German Federal High Court qualifies refusal of consent for legal Adword-advertisement of a competitor as unfair commercial practice

The German Federal High Court (“BGH”) ruled on 12 March 2015 that the refusal of a trademark owner to give his consent to the legal use of its trademark in an Adword-advertisement of a competitor constitutes an illegal deliberate obstruction of a competitor according to section 4 no. 10 of the German Unfair Competition Act (BGH I ZR 188/13).

Usually the trademark owner is the plaintiff in Google Adword-cases who intends to stop the unlawful use of its trademark. However, in the present case the plaintiff was an entrepreneur who purchases and sells used Rolex-watches and who intended to use the trademark “ROLEX” in an advertisement not as a search-keyword, but as an Adword as described below

Purchase: Rolex watches

Purchase: easy, quick, competent

Purchase: Rolex-watch urgently needed

www.(….)

Google refused to publish such advertisement, because the trademark owner had filed a general trademark complaint due to which the trademark “Rolex” could no longer be used in GoogleAdwords and the trademark owner (defendant) denied the requested approval of the advertisement.

The BGH ruled that the plaintiff was entitled to use the trademark “ROLEX” as described above due to exhaustion of the defendant’s trademark rights for the respective goods that were subject to the advertisement. Therefore, the defendant was not entitled to deny its consent in respect of the publication of the advertisement.

According to the BGH, the mere filing of a trademark complaint at Google does not constitute a deliberate obstruction of the plaintiff as such general trademark complaint would serve the purpose to protect the defendant’s trademark rights in the first place.

However, at least by actively denying the approval of the intended Adword-advertisement the defendant crossed the border to a deliberate obstruction. The BGH reasoned that such refusal would not serve the protection of the defendant’s trademark rights – as they would not be infringed by the respective advertisement – but that it would only serve the impairment of the competitive self-realisation of the plaintiff.

The BGH highlighted in particular that the law suit would not be unfounded due to a primary responsibility of Google as the trademark owner – and not Google – directly obstructed the plaintiff.

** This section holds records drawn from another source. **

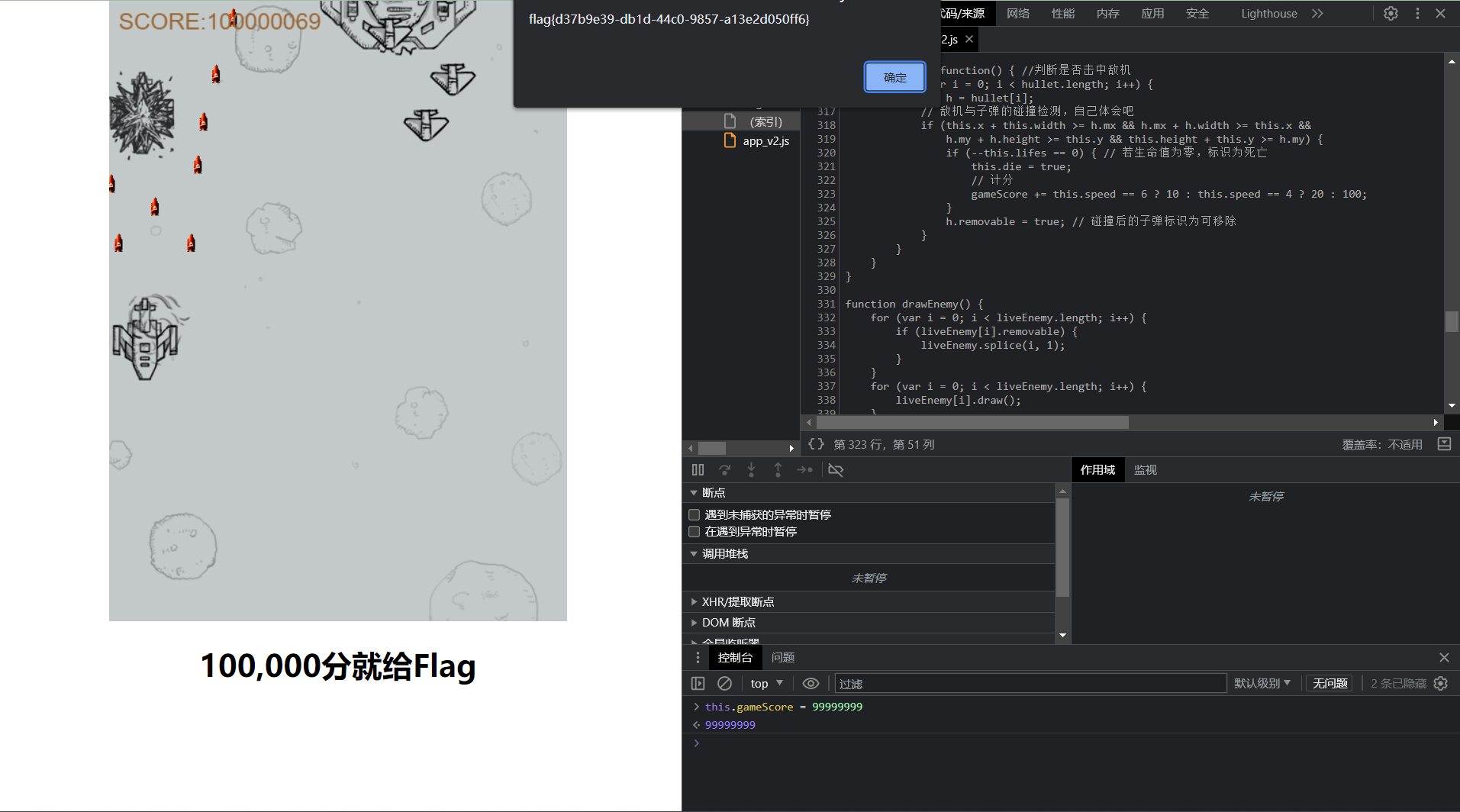Click the 确定 button in alert dialog
The width and height of the screenshot is (1460, 812).
tap(894, 77)
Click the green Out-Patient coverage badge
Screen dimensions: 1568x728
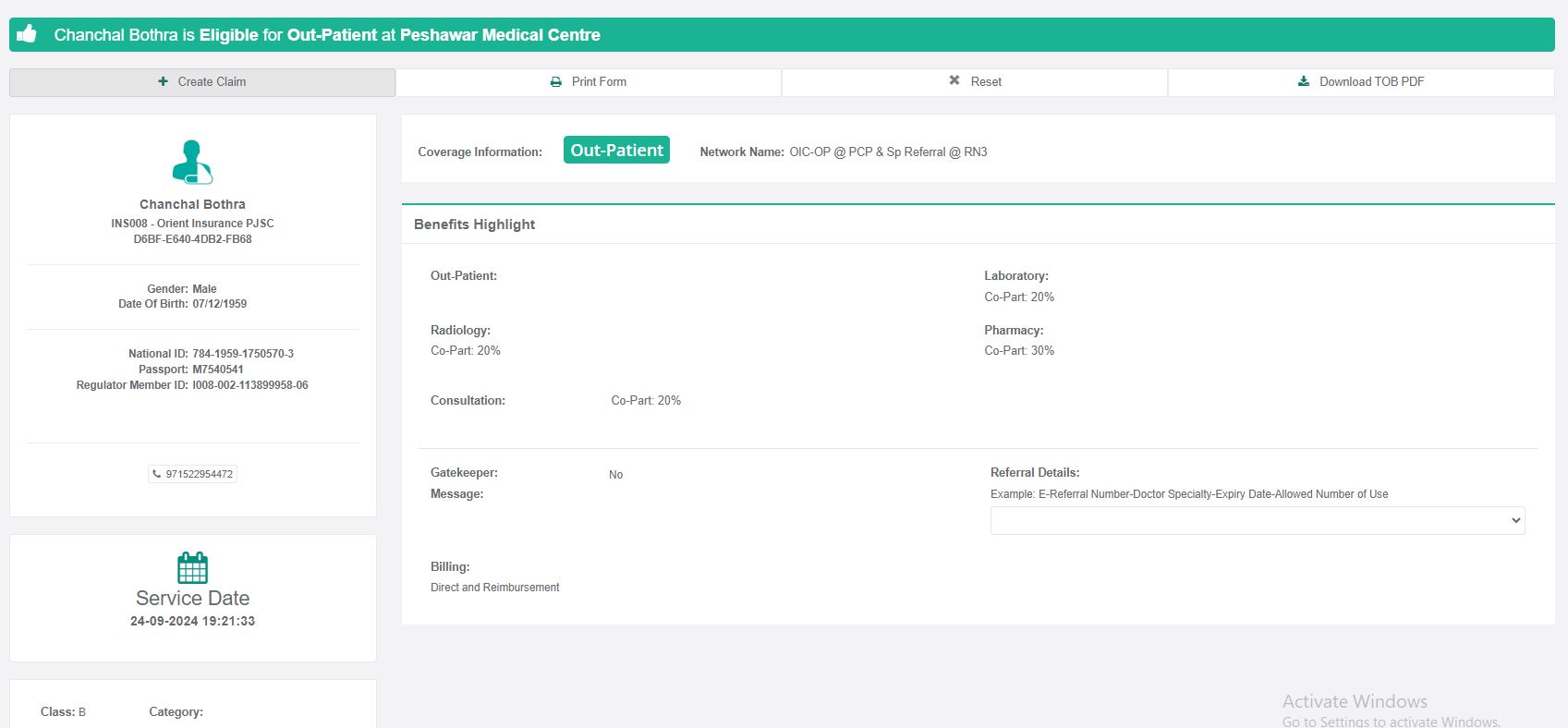pos(616,150)
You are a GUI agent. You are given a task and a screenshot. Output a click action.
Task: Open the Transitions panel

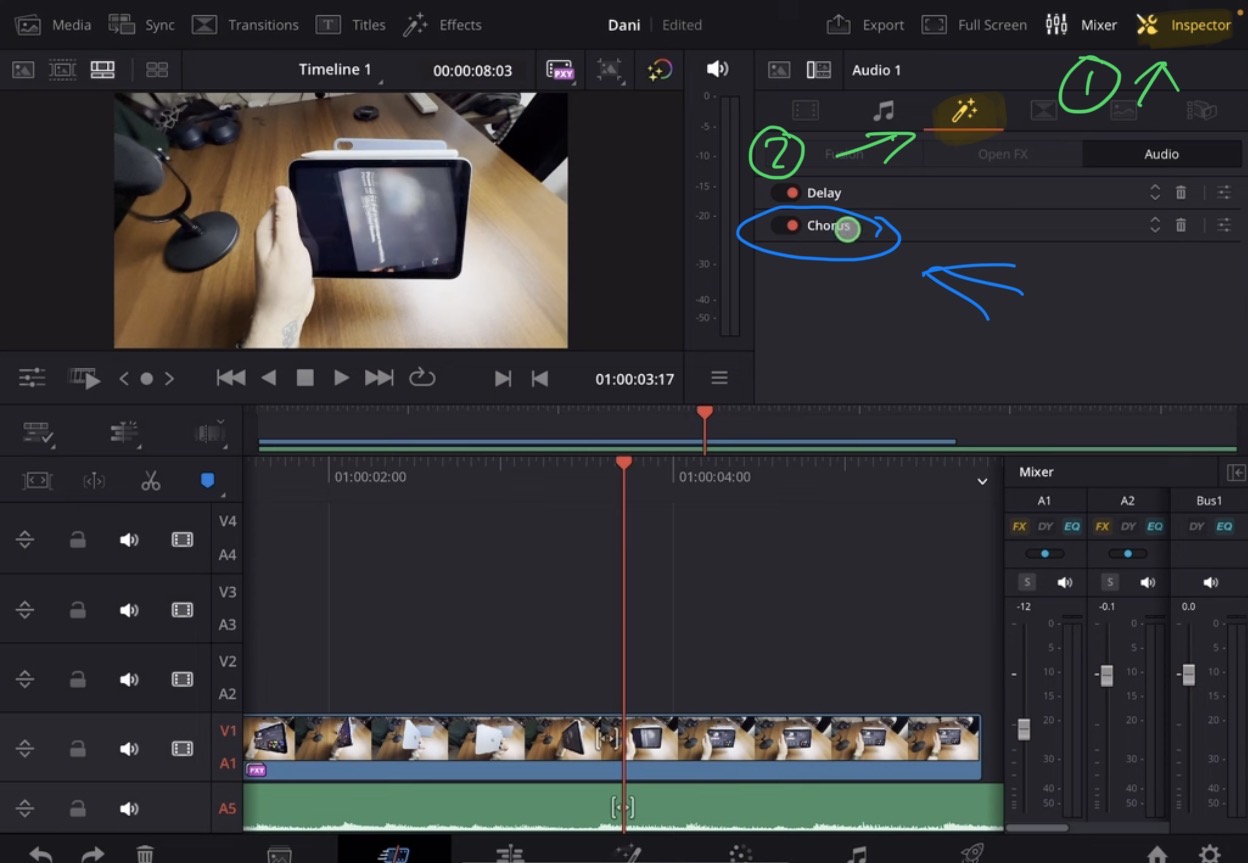[245, 24]
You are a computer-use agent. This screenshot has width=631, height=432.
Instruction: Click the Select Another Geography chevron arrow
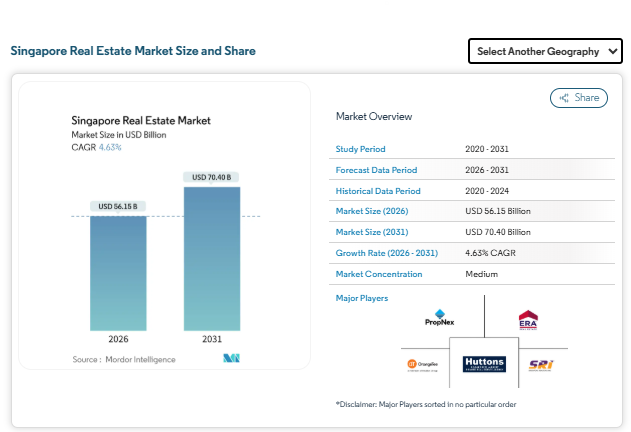612,51
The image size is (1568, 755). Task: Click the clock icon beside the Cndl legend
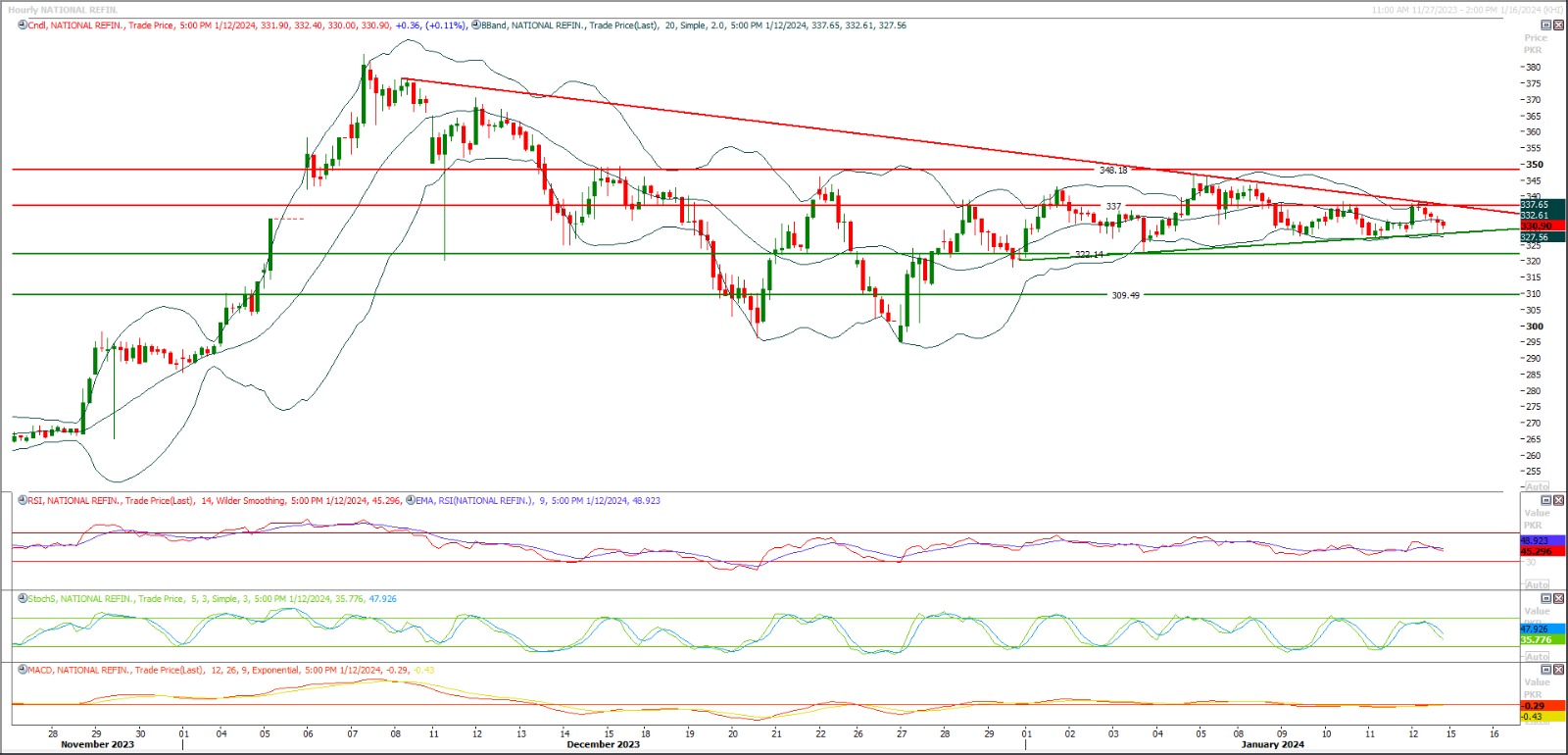click(x=23, y=25)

The present decision looks at the GoogleAdword-cases from a different angle and shows that also trademark owners have to ensure not to prevent a legal use of their trademarks by filing general trademark complaints at Google. As a consequence trademark owners should carefully review all respective requests for approval of trademark use with regard to Google Adwords and similar functions of other search engines in detail.